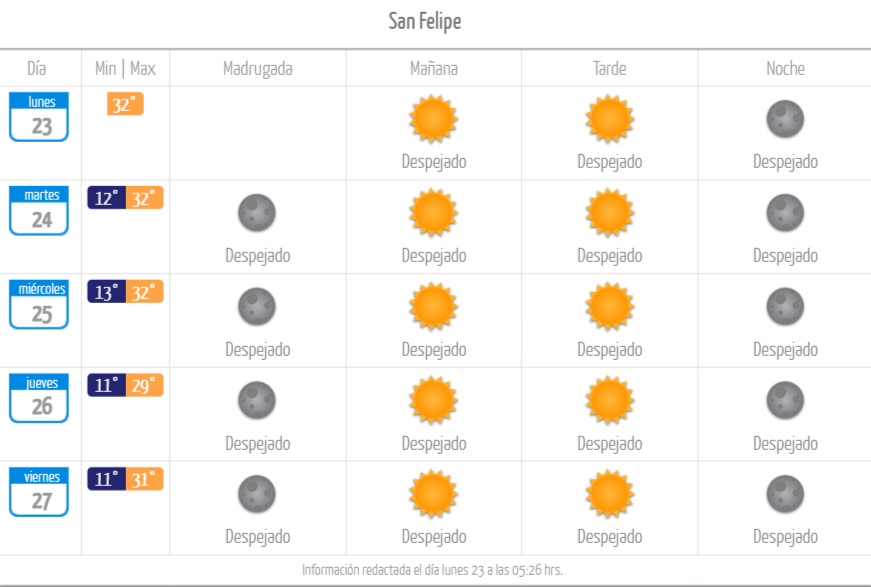
Task: Click the moon icon for martes Madrugada
Action: click(257, 213)
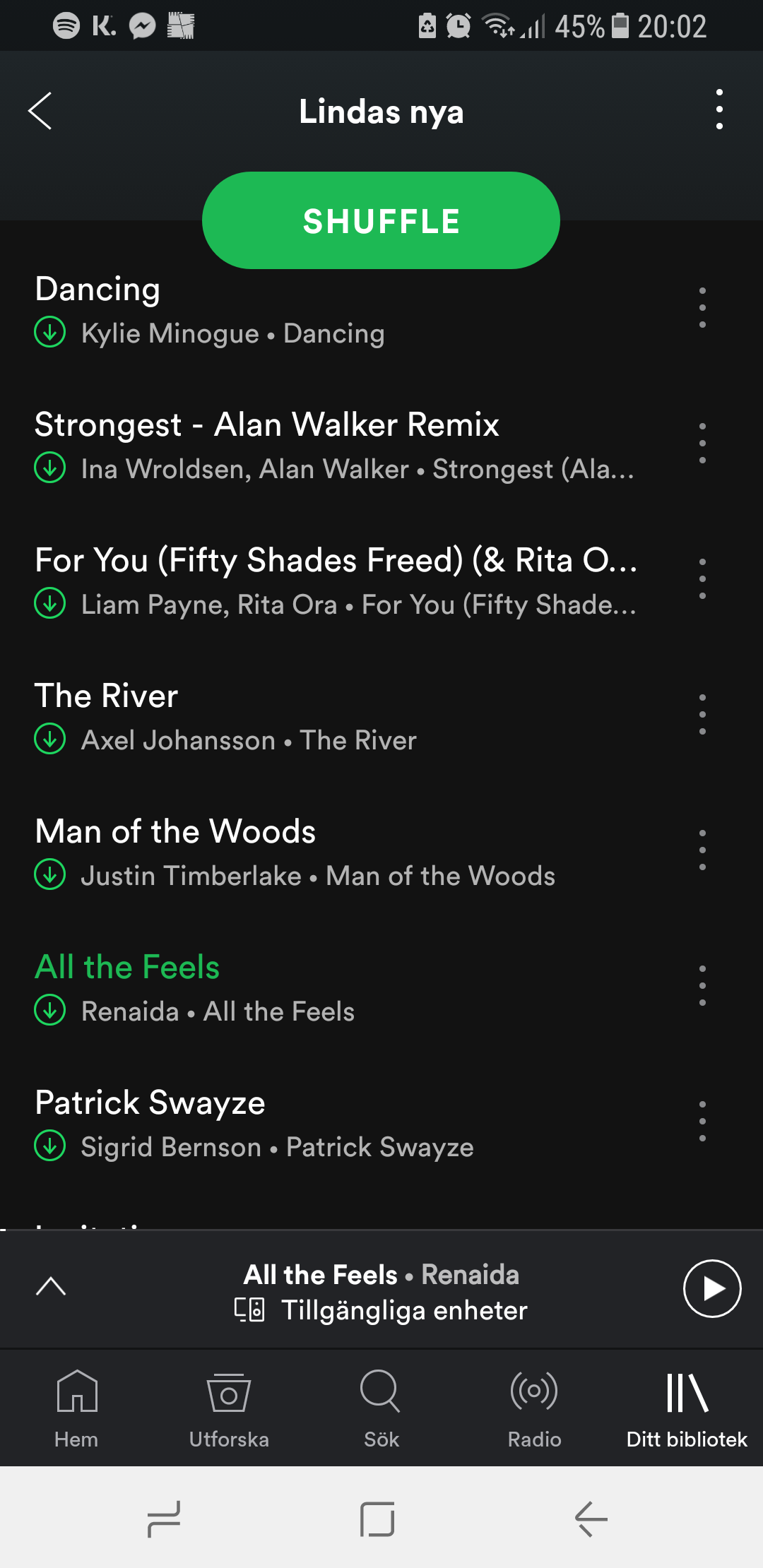Go back using the top-left arrow

pos(40,111)
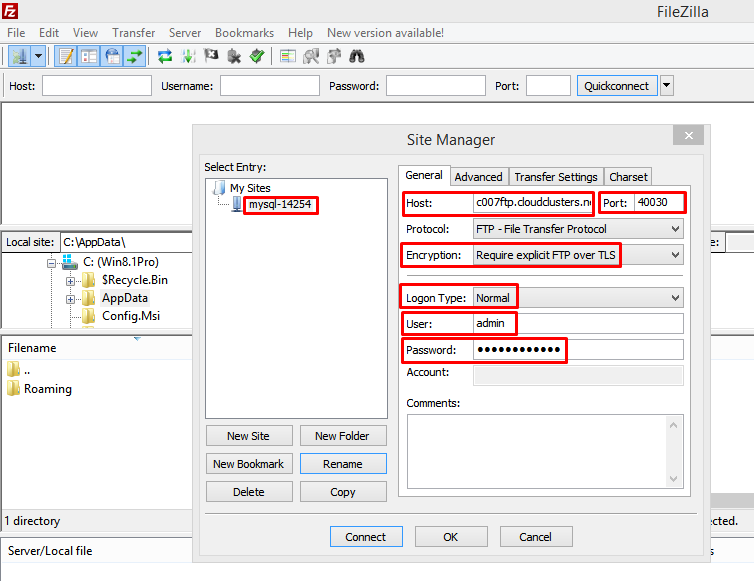Open the Protocol dropdown in Site Manager

pyautogui.click(x=578, y=229)
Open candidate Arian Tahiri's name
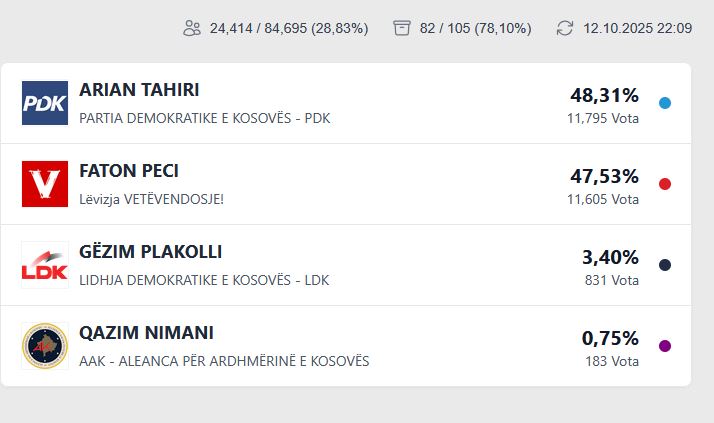Screen dimensions: 714x423 coord(139,90)
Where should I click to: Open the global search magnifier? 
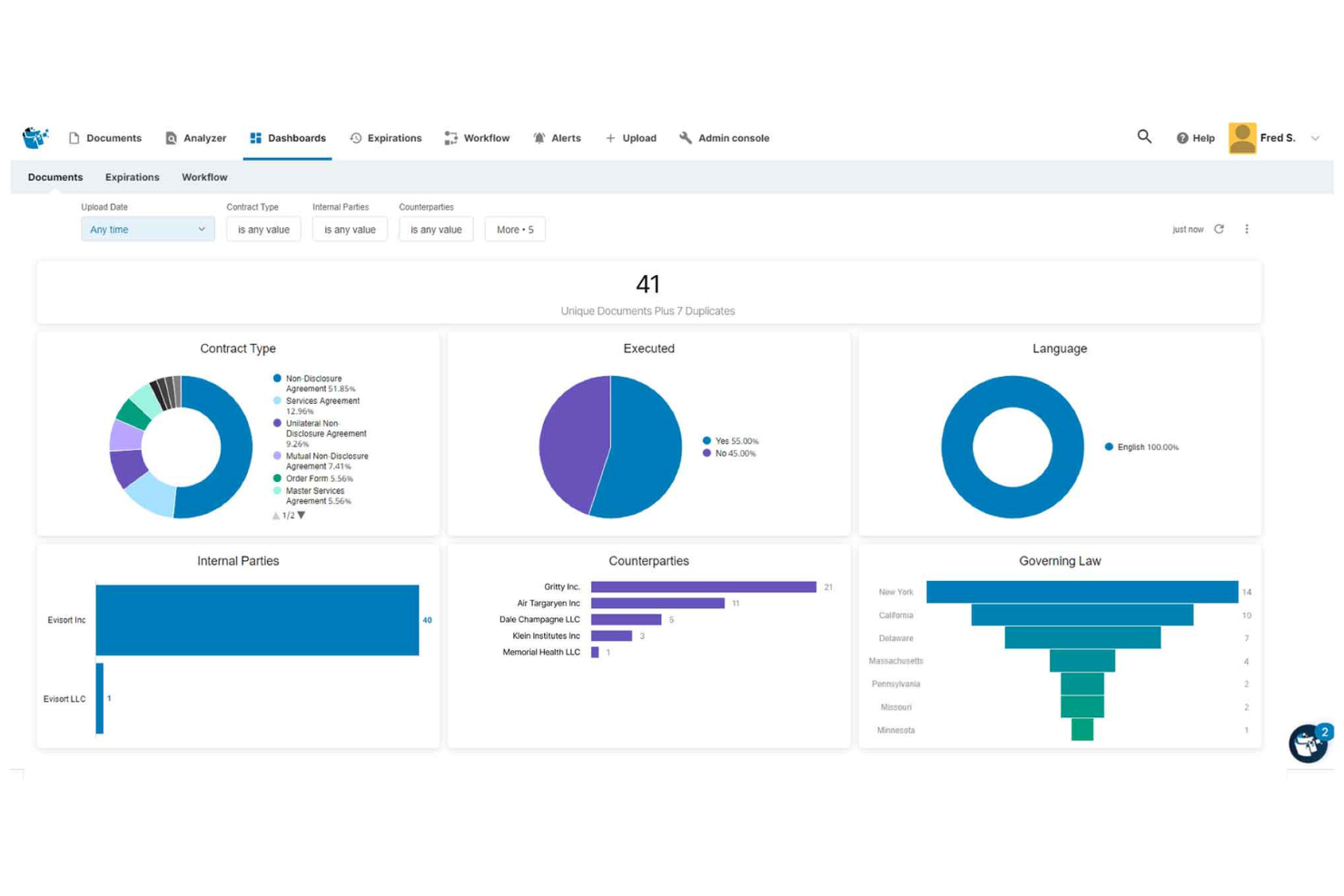pos(1143,136)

### ACTIVITY
Retype exactly the lines above, starting at the line containing "Open candidate Arian Tahiri's name" and ending with the last line, both included; leave out the pictures.

### FINISHED EXERCISE
Open candidate Arian Tahiri's name
Screen dimensions: 714x423 coord(139,90)
Where should I click to: Open the global search magnifier? 
pos(1143,136)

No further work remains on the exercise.